About this task » Search the entries below for the word "Expand" and copy every line where it appears.

(Collected data)
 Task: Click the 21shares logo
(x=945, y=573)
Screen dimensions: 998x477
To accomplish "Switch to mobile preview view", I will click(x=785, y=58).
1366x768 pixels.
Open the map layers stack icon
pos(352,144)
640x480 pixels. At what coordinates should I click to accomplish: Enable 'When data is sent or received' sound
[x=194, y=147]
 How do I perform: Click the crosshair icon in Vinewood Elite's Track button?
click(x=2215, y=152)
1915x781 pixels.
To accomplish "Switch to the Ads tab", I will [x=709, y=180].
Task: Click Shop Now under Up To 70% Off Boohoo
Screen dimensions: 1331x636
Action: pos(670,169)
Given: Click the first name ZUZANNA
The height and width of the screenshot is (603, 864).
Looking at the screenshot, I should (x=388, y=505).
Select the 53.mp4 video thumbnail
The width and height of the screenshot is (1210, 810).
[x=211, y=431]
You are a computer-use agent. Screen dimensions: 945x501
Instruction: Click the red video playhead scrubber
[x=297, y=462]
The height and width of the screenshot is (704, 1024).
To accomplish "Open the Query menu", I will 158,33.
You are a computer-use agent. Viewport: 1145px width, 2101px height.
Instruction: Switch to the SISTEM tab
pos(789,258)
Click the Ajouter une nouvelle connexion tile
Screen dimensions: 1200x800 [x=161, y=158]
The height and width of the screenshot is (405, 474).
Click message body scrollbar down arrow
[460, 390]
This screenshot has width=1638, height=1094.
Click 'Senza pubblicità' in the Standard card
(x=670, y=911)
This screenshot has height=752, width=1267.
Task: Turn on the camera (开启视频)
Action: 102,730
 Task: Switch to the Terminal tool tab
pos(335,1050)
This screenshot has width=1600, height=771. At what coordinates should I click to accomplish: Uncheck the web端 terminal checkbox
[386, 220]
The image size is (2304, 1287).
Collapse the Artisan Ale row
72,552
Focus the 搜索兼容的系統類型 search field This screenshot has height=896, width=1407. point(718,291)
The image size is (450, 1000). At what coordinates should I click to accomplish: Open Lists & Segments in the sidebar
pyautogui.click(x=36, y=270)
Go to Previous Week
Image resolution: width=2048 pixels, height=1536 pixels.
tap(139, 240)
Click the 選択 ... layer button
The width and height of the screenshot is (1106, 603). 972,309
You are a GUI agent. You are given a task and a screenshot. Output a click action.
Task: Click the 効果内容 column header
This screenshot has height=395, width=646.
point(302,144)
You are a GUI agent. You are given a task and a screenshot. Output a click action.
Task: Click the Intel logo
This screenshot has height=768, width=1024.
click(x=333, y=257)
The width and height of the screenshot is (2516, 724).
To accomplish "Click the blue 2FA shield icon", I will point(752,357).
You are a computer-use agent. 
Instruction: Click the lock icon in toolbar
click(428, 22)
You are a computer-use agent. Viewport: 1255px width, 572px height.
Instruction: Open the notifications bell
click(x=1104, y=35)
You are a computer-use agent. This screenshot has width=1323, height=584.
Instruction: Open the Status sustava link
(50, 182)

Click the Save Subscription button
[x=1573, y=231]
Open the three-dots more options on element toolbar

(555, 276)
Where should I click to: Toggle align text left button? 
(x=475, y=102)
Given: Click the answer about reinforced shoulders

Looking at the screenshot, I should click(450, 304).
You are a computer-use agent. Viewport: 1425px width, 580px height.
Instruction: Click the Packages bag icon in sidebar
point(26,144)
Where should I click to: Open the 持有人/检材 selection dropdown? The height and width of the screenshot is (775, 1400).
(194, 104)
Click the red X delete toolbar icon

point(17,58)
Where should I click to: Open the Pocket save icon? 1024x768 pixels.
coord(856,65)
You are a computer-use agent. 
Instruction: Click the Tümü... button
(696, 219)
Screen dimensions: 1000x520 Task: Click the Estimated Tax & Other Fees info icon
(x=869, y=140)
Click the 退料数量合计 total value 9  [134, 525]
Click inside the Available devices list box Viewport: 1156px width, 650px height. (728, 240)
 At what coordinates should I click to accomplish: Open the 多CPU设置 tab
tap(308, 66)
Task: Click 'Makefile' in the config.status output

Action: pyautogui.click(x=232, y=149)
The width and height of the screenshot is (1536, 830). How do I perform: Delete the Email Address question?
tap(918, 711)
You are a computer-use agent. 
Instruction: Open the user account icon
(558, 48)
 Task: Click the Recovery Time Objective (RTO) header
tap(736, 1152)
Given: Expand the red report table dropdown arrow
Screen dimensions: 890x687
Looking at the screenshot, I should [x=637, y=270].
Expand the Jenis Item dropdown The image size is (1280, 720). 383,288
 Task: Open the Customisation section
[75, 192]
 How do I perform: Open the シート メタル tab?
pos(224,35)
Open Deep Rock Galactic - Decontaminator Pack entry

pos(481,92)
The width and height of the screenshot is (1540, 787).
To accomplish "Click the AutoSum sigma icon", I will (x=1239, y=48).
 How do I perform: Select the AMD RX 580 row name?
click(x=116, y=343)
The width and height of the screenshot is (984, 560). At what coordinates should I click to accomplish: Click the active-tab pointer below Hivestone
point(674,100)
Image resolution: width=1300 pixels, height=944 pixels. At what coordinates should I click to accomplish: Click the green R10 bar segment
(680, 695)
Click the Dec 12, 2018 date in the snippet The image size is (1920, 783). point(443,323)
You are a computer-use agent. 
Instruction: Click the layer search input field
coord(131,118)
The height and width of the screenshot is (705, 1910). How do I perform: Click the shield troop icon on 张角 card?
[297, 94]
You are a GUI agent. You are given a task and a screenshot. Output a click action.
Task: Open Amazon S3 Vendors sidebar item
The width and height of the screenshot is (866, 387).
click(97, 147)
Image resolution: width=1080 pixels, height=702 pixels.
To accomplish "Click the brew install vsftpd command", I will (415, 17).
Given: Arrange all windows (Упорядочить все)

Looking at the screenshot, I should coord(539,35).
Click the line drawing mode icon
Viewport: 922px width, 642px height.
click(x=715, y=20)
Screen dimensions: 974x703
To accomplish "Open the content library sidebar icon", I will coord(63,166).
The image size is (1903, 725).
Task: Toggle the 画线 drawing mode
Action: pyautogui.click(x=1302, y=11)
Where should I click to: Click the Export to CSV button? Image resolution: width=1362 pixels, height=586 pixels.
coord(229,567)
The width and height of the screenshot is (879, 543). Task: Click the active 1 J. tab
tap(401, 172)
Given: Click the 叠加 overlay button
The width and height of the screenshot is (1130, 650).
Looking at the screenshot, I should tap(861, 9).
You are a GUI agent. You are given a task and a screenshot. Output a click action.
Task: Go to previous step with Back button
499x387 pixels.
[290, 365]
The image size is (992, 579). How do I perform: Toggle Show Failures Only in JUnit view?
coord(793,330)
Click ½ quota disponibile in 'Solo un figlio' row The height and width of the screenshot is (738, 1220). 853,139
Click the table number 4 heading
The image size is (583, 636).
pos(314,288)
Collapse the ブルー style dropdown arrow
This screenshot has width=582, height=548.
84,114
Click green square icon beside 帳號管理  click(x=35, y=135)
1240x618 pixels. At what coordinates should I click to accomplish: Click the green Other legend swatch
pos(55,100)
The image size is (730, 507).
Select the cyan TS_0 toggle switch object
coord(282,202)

Your response »
Given: Expand the red report table dropdown arrow
Expand the Jenis Item dropdown The image size is (1280, 720). 383,288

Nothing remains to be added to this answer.